Bis Anfang Mai kehrt der Wendehals aus seinem afrikanischen Winterquartier zu uns zurück. Wenn der schlanke Spechtvogel seinen Kopf um mehr als 180 Grad nach hinten dreht, scheinen die Gesetze der Physik nicht mehr zu gelten. Wendehälse besiedeln locker mit Bäumen bestandene Wiesen mit Freiflächen zur Nahrungssuche am Boden – denn insbesondere Ameisen stehen auf dem Speiseplan. „Leider werden sowohl halboffene Landschaften als auch Insekten aufgrund von Überdüngung, Pestizideinsatz und Entfernung von Ackerrainen und Heckenstreifen immer seltener“, bedauert Michael Stelzhammer vom WWF. Deshalb ist der Wendehals auf der Roten Liste der gefährdeten Vogelarten Österreichs gelandet.

Ein hübsch anmutendes Frühlingstier ist die Rotbauchunke. Sie drückt in Gefahrensituationen in Bauchlage den Rücken zum Hohlkreuz durch, sodass der gelblich bis rot gefleckte Bauch und die Unterseite der Gliedmaßen zum Vorschein kommen. Dieses „Unken-Yoga“ wird wissenschaftlich als Unkenreflex bezeichnet. Damit schützt sich das fünf Zentimeter kleine Tier vor dem Gefressen werden, denn die Färbung signalisiert den Feinden: „Achtung, giftig!“ Kein Unkenruf ist hingegen der Lebensraumverlust für alle Amphibien durch Flussbegradigungen und Entwässerungen.

Nicht akut in Wohnungsnot sind Krabbenspinne und Weidenschaumzikade: Erstere ähnelt mit ihren kräftigen Vorderbeinpaaren eher einer Krabbe als einer Spinne. Die Weibchen können ihre Körperfarbe je nach Untergrund aktiv wechseln – sehr praktisch, um perfekt getarnt Insekten aufzulauern.

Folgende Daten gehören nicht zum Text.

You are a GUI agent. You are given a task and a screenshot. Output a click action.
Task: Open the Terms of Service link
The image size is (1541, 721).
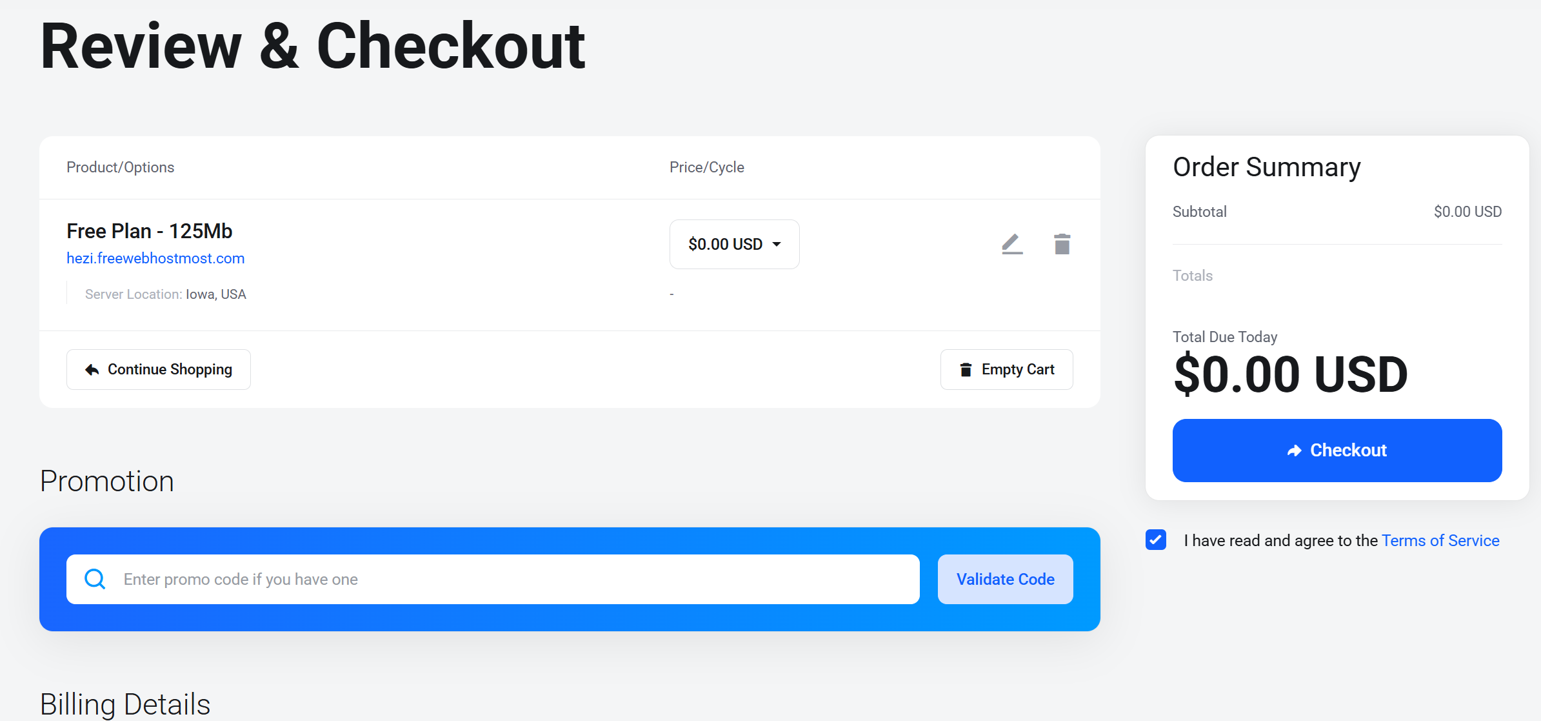point(1440,540)
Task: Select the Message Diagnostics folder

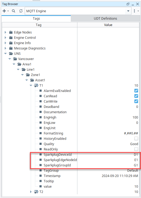Action: (x=30, y=48)
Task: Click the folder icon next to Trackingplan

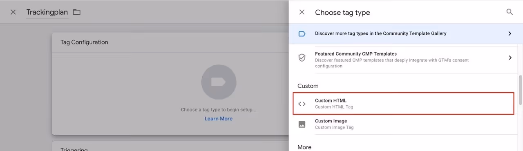Action: pyautogui.click(x=76, y=12)
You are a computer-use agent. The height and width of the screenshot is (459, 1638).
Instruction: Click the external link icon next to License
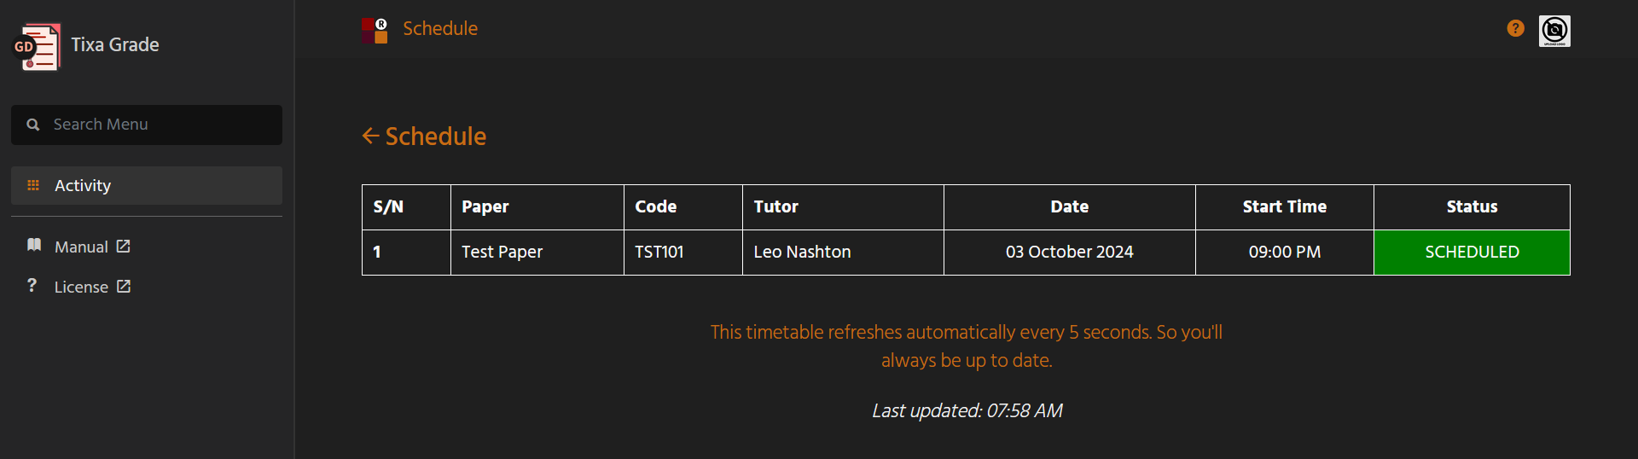(124, 286)
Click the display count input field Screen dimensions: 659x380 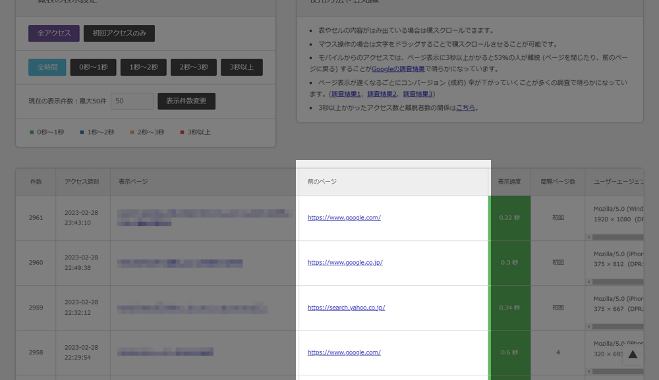tap(132, 101)
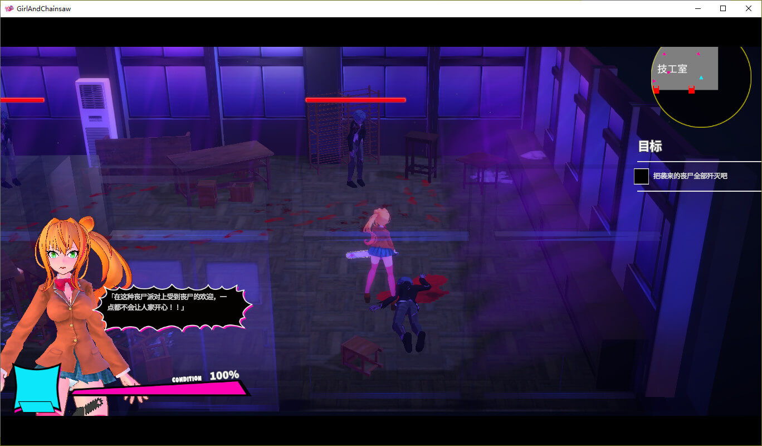Screen dimensions: 762x446
Task: Maximize the GirlAndChainsaw window
Action: [x=723, y=8]
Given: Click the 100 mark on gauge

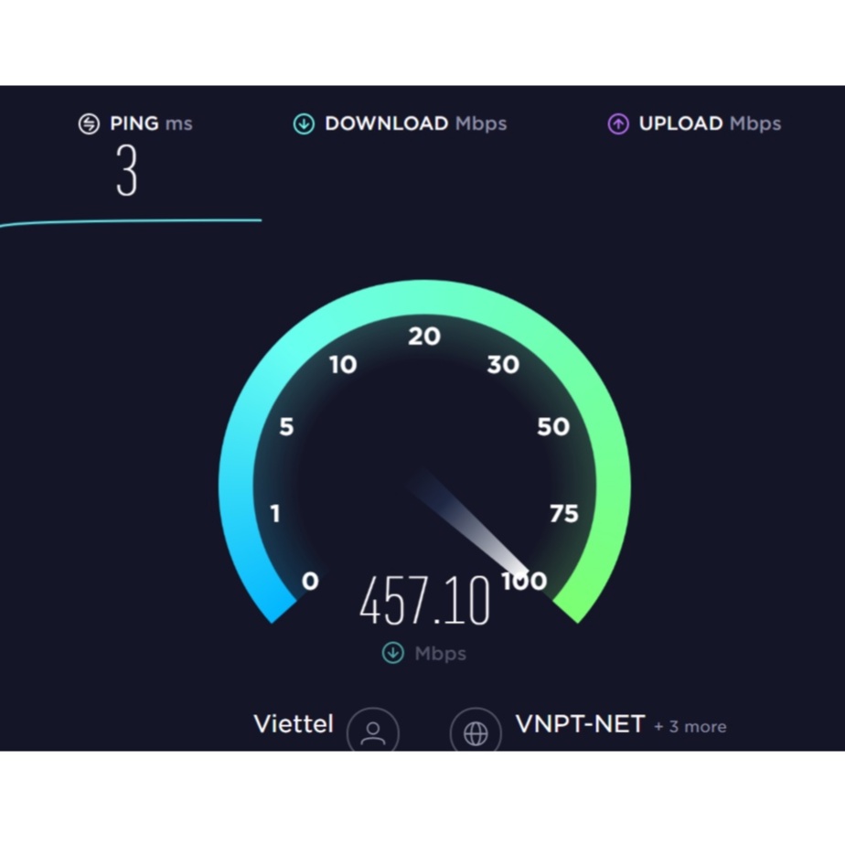Looking at the screenshot, I should click(x=524, y=581).
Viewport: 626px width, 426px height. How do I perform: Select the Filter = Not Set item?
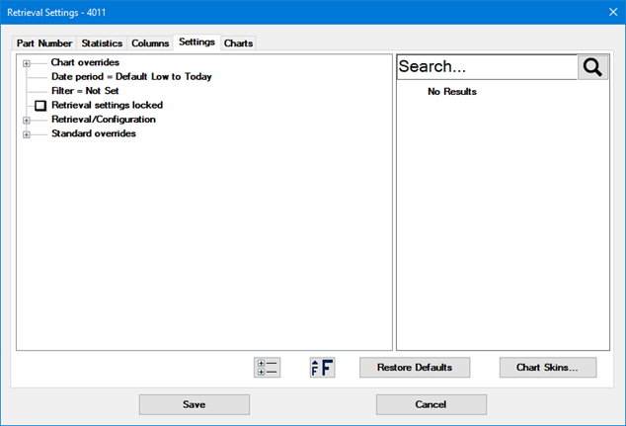click(x=85, y=90)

Die Schaumzikaden wiederum leben in selbst erzeugten weißen Schaumballen im Geäst der Weiden. Spaziert man durch den  Auwald, sieht man es im Frühling gehörig tropfen. Man könnte meinen es regnet. Den schaumigen Behausungen der Zikaden verpasste man den Namen „Hexenspucke“.  

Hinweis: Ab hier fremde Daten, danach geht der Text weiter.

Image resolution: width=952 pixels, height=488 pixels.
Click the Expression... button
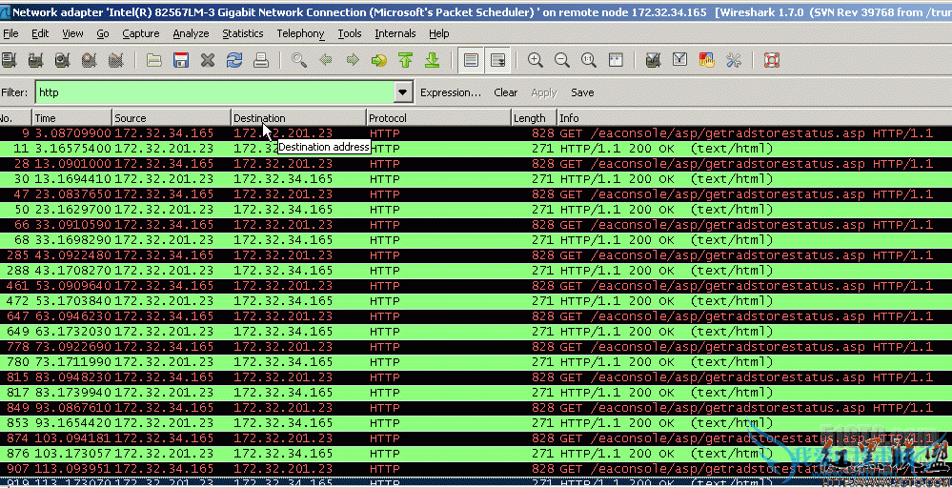(x=451, y=92)
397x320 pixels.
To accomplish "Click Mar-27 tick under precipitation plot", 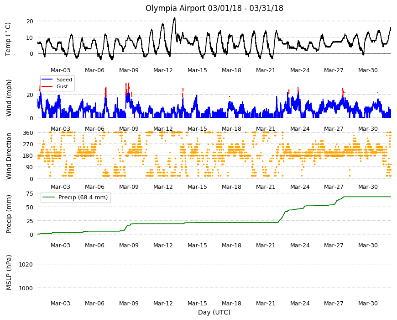I will click(334, 245).
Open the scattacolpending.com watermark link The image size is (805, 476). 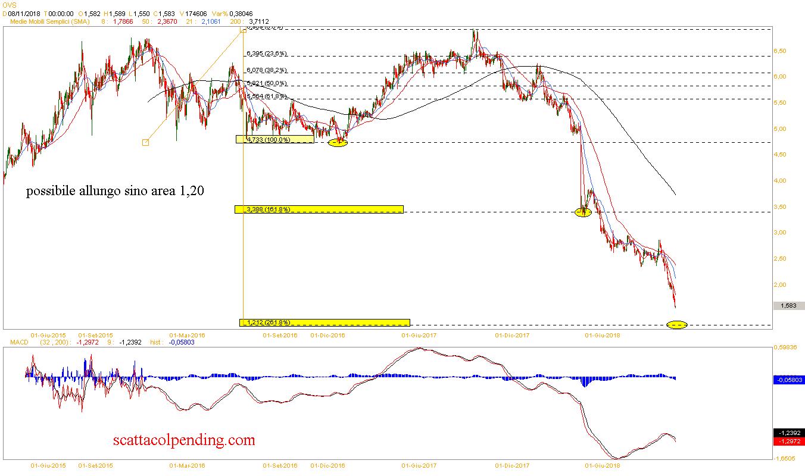[184, 440]
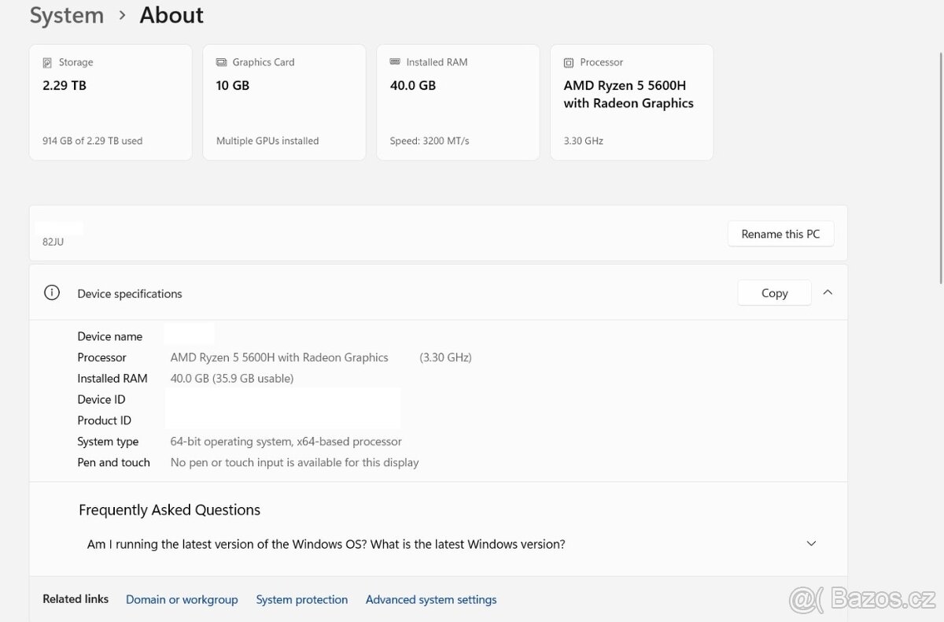Collapse the Device specifications section

(828, 292)
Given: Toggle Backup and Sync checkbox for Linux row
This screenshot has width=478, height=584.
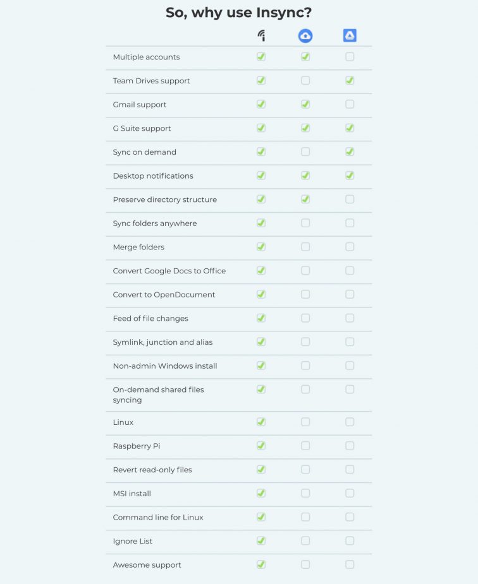Looking at the screenshot, I should click(305, 422).
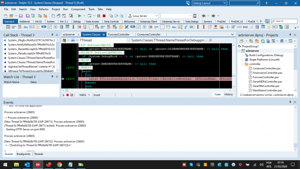Click the search icon beside method dropdown

pos(210,40)
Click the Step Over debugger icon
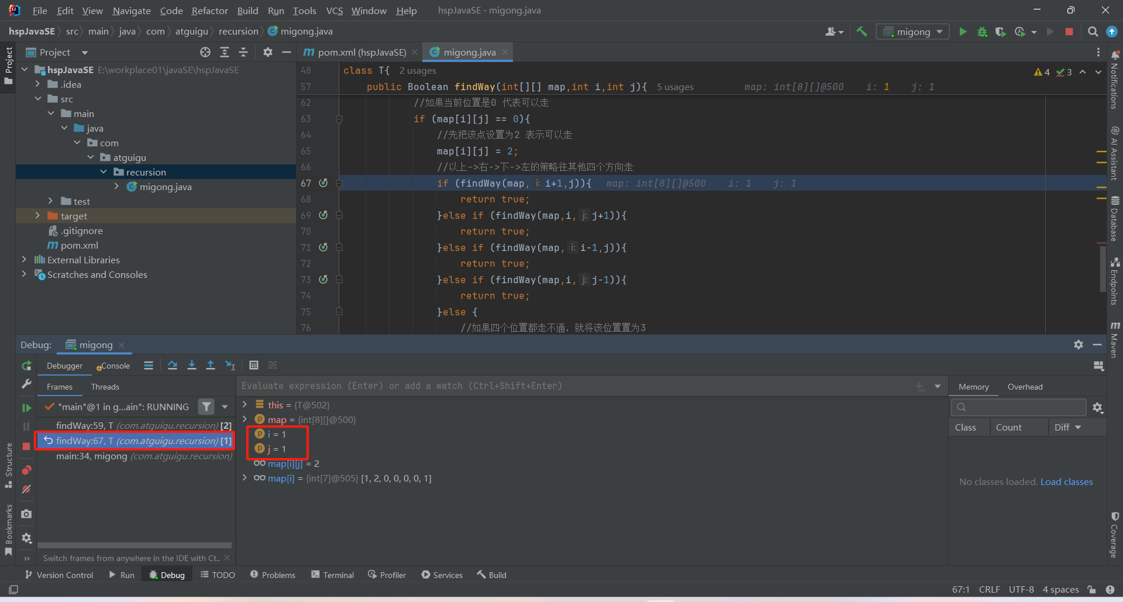This screenshot has width=1123, height=602. pos(172,366)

Sie sehen aus wie Geschöpfe der Urzeit und sie sind auch welche: Noch vor den Dinosauriern, bevölkerten Urzeitkrebse die Erde. Bei uns findet man noch mehrere Arten der äußerst seltenen, lebenden Fossilien – meist in Tümpeln, die nur kurzfristig Wasser führen. So suchten sich Imnadia yeyetta und Lepidurus apus im niederösterreichischen Marchegg ausgerechnet den ehemaligen Fußballplatz aus, um aus den Eiern zu schlüpfen. Auch Eubranchipus grubii, der Frühjahrs-Feenkrebs, fühlt sich in den Augewässern an der March wohl. Eine weitere in den Marchauen vorkommende Art, der Triops cancriformis, gilt mit einem Alter von mehr als 220 Millionen Jahren als älteste lebende Tierart der Welt. Bei dieser Krebsart existieren übrigens auch völlig männchenfreie Populationen.

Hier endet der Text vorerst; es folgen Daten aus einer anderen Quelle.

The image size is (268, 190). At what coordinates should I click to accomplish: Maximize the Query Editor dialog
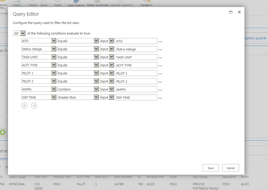(x=231, y=12)
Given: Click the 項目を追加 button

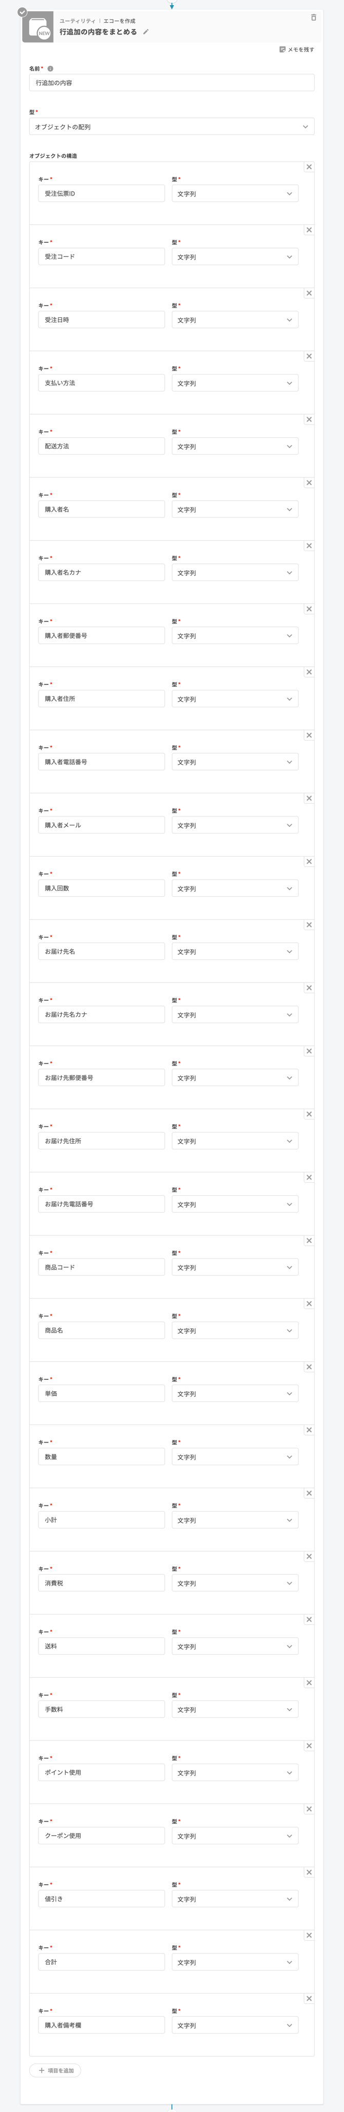Looking at the screenshot, I should click(x=56, y=2070).
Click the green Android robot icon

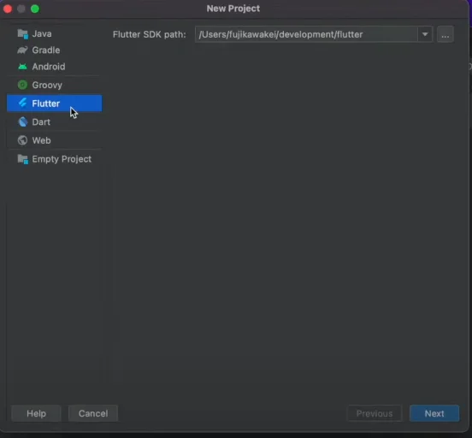[22, 67]
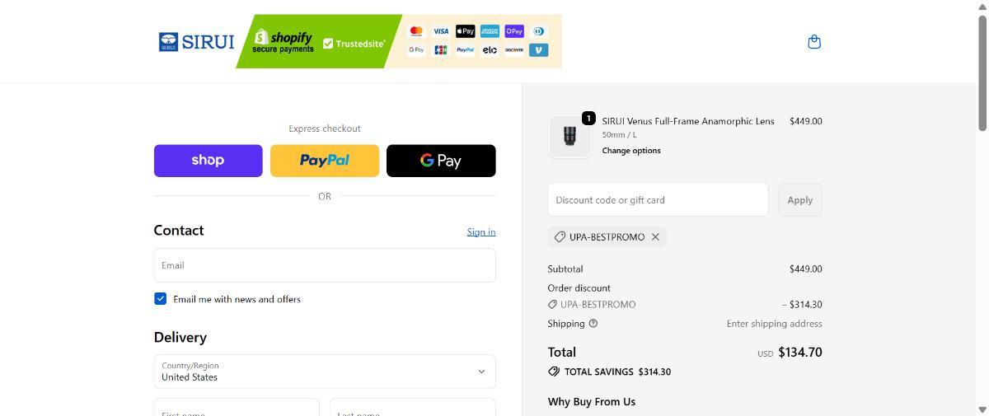989x416 pixels.
Task: Click the Sign in link
Action: click(480, 232)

So weit ist es bei der anmutigen Gottesanbeterin noch nicht gekommen – obwohl die Fangschrecke kannibalische Vorlieben hat: Das Weibchen frisst nach der Paarung das Männchen. „Dieses faszinierende Tier, zugleich Insekt des Jahres 2017, kann insbesondere auf den trockenen Heißländen im Nationalpark Donau-Auen im Frühling und Sommer gut beobachtet werden!“,  lautet der Tipp von Nationalparkmitarbeiterin Erika Dorn.

Eine Oscar-fähige Performance legt die häufig anzutreffende Ringelnatter hin, wenn sich Angreifer nicht durch Zischen oder Bisse vertreiben lassen: Dann stellt sich das Reptil tot, indem es den Körper erschlaffen lässt, teilweise den Bauch nach oben dreht, die Pupillen verdreht und aus dem geöffneten Maul die Zunge heraushängen lässt. „Akinese“ wird diese Akrobatik genannt.  
Mit all diesen rekordverdächtigen Anstrengungen können Eintagsfliegen nichts anfangen. Sie leben nur, um sich zu vermehren. Nach der Paarung im Flug werfen sie die befruchteten Eier aufs Wasser und sterben. Ihnen bleibt nicht einmal Zeit zum Fressen. „Carpe diem“, kann man da nur schlussfolgern.